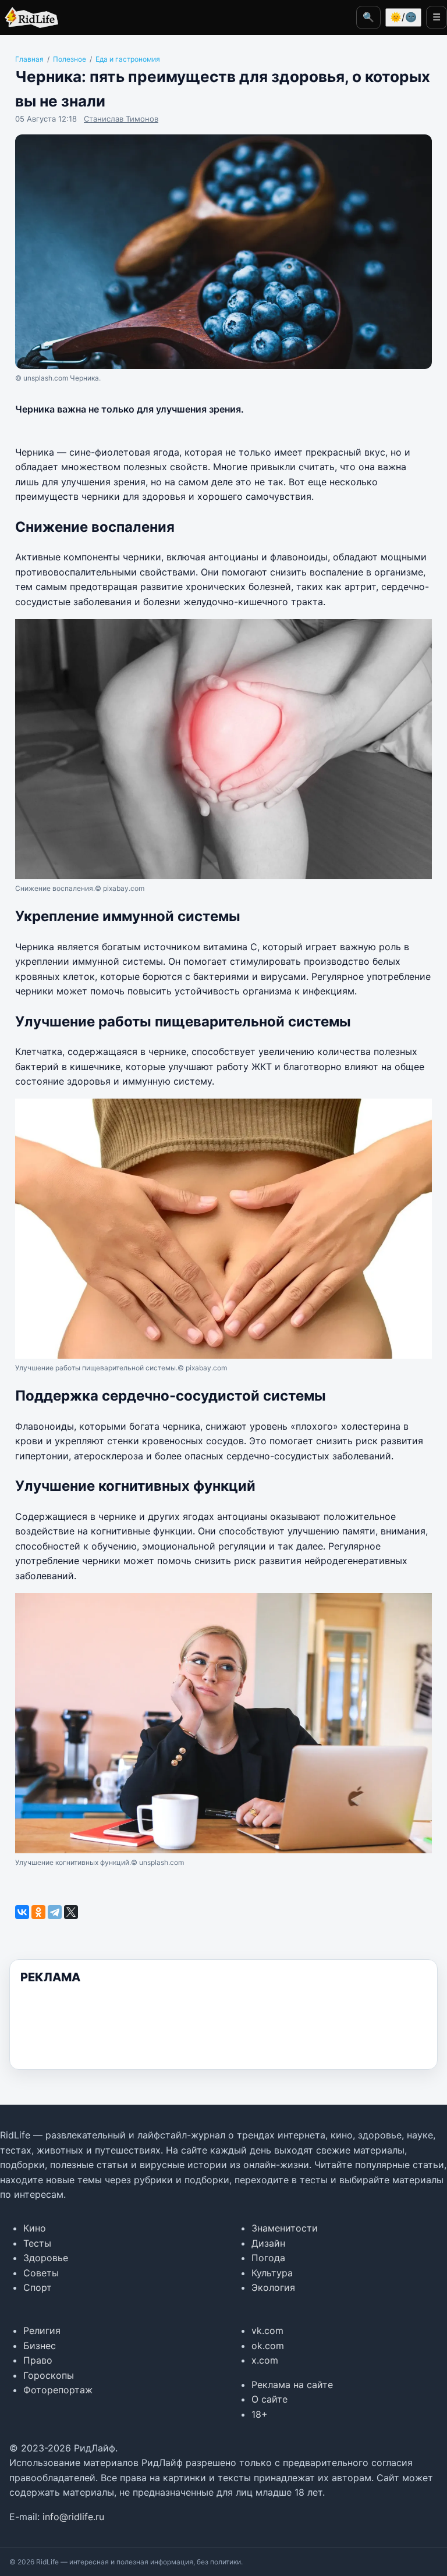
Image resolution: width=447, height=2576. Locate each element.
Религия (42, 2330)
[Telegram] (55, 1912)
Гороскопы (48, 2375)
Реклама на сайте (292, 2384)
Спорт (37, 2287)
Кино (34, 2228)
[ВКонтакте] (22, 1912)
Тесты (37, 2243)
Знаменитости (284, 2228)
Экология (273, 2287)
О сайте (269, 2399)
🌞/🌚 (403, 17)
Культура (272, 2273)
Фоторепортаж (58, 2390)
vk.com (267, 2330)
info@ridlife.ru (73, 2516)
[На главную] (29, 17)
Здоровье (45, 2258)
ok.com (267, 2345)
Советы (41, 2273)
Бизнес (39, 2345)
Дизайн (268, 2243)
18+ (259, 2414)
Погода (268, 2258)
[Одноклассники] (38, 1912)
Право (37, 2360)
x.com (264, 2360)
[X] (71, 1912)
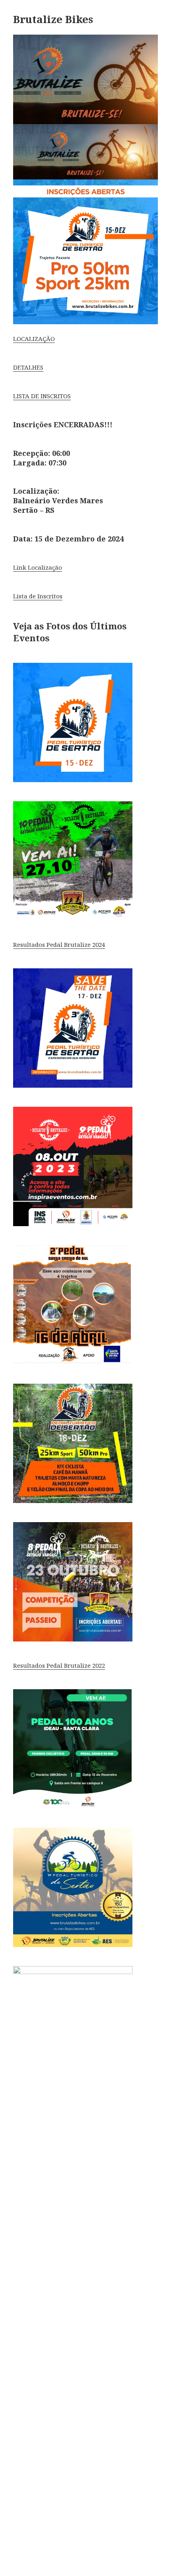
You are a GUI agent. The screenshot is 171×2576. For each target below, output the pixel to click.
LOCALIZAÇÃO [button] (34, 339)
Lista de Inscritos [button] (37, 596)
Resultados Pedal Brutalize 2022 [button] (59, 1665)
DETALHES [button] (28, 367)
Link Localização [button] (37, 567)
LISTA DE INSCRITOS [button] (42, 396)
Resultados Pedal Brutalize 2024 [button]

WHAT IS REQUIRED
Up to and including the last line above, starting with the line that contains "DETALHES [button] (28, 367)", return each line exactly and nothing else.

ANSWER
DETALHES [button] (28, 367)
Link Localização [button] (37, 567)
LISTA DE INSCRITOS [button] (42, 396)
Resultados Pedal Brutalize 2024 [button]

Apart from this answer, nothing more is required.